WHAT YOU ARE ASKED TO DO:
Counting only lines of the listing below that hold the word "agent", give the total and nothing else.
──────── RECORDS SHOWN
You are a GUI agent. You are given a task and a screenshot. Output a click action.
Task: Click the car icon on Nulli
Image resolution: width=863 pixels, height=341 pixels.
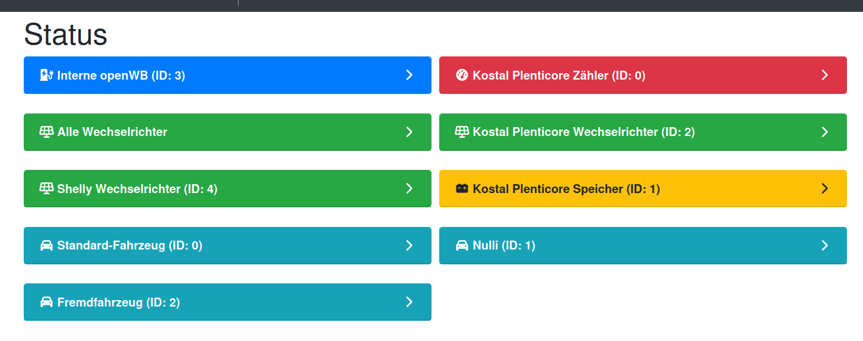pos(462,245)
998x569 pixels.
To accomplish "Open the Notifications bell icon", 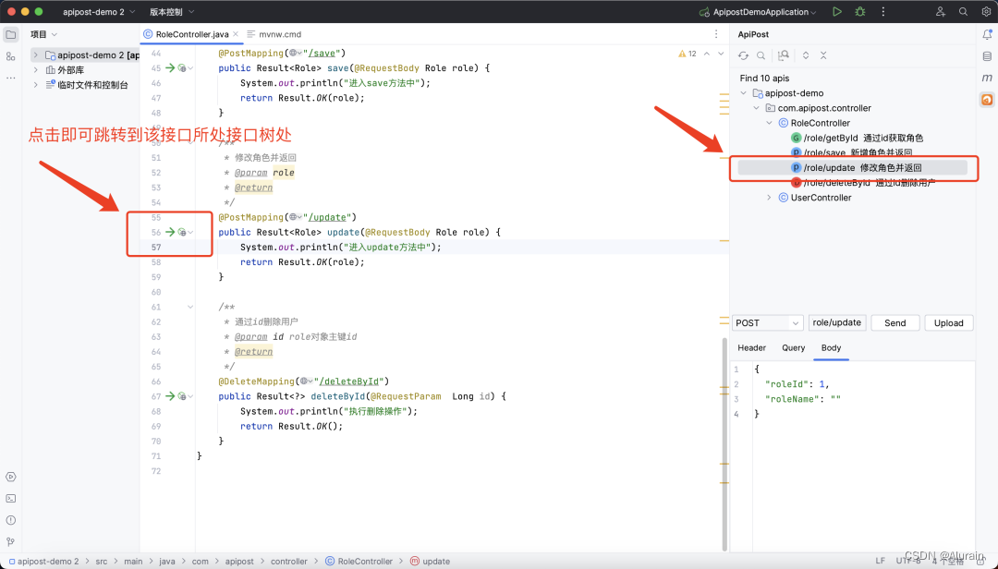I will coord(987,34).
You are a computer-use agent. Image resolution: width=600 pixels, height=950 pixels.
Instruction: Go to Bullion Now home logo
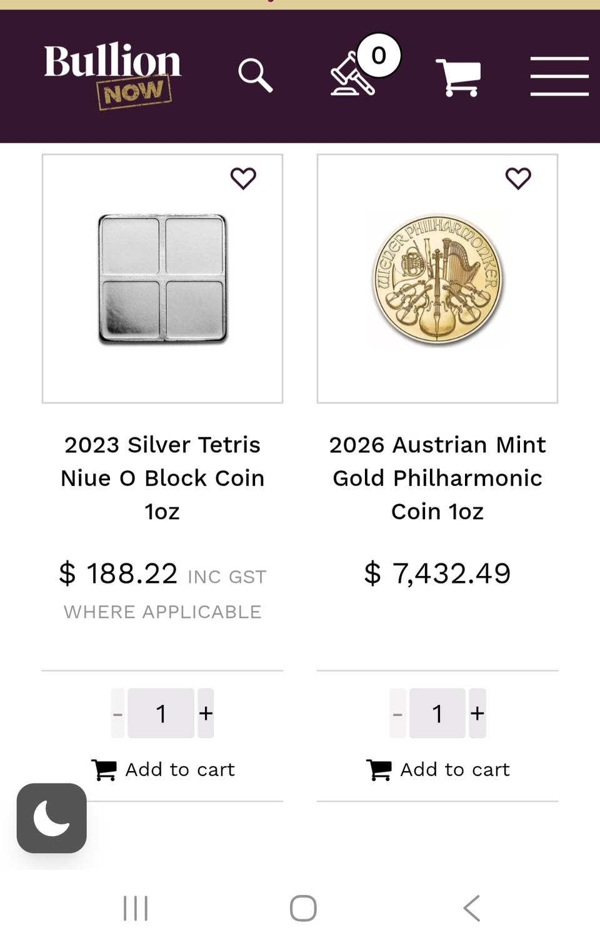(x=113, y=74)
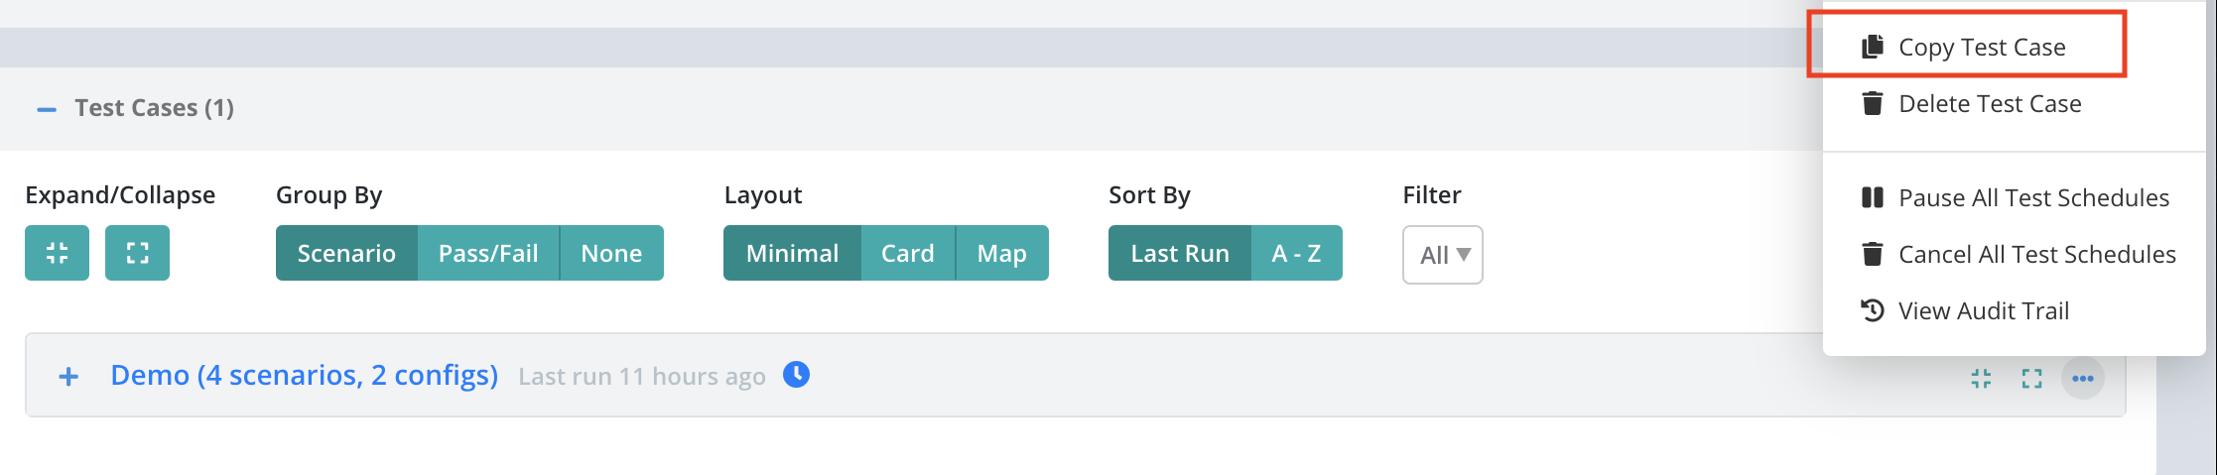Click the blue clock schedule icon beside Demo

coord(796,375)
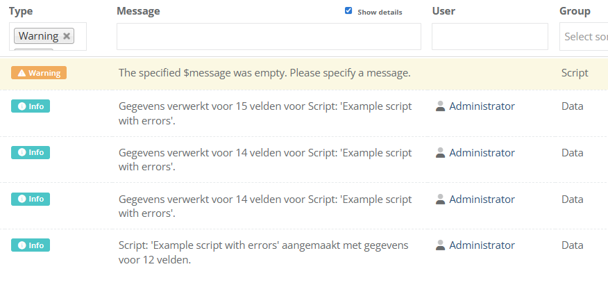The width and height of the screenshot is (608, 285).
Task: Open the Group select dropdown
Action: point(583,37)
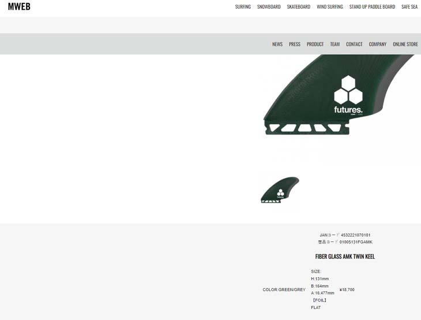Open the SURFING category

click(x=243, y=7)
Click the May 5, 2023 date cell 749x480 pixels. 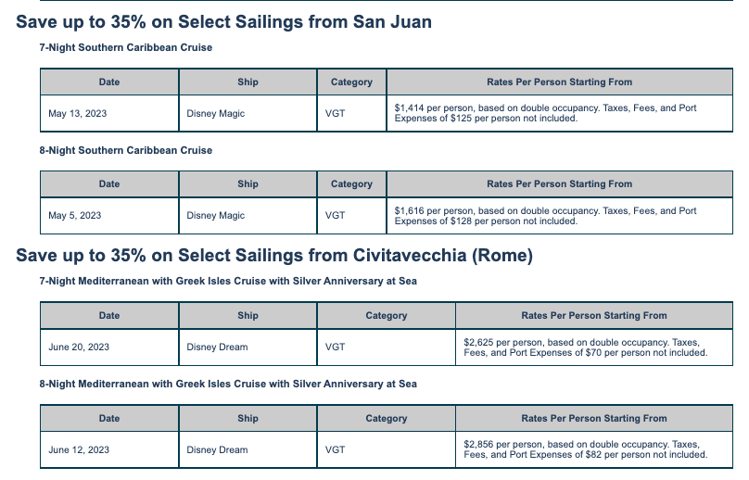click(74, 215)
────────────────
OUTPUT BELOW:
2